Many toilets that tourists encounter are in a filthy state. The floors are wet and slippery and often there are no Western-style toilets with a seat provided. There is a gap between China and some nations in the West about what is acceptable when it comes to cleanliness in toilets.

Also, many citizens have a limited or no command of ­English. Foreign visitors cannot even have a basic conversation with them. Therefore, tourists cannot interact with locals or get information, for example, when they need directions.

The central government should deal promptly with these issues. It needs a more rigorous monitoring system of food production plants. Also, it must ­organise regular cleaning of ­toilets in areas frequented by tourists to ensure they are clean.

It also should offer more English-language classes for ­citizens.
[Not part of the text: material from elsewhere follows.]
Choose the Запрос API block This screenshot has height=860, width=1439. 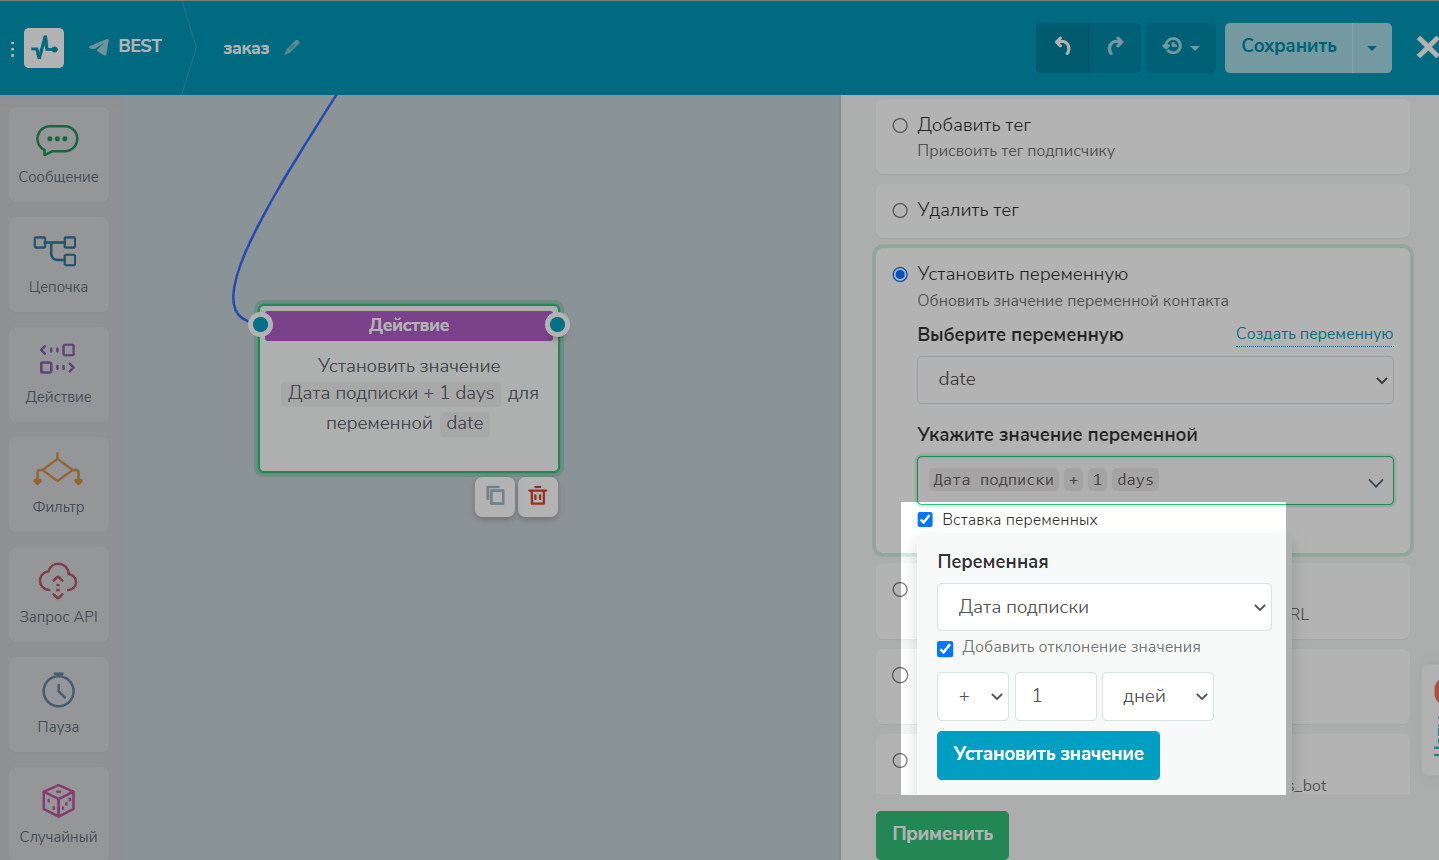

In the long term, the tourism sector in China has a bright ­future, but the government has to recognise the problems that exist and address them.

Michelle Chu, Fo Tan

So many HK citizens are not exercising

Research has shown that some people die at a relatively young age because they did not look after themselves and did not do regular exercise.

This is a real problem in Hong Kong, where so many citizens take little or no exercise. Combined with a poor diet, they often put on weight and are more likely to get a variety of preventable diseases.

People need to realise that regular exercise is so important. It helps you to control your weight, because you are burning calories, especially if you combine it with a healthy diet.

Exercise can also slow the loss of bone density people ­suffer from as they grow older, and it strengthens the heart and reduces the risk of cardiovascular disease. You are less likely to suffer from high blood pressure.

I realise that young and older Hong Kong citizens often do very little exercise because they have an enormous workload in the office and in school. Many of us lead sedentary lifestyles, sat at computers for hours every day.

I urge the government to do more to promote healthy lifestyles and encourage people to exercise.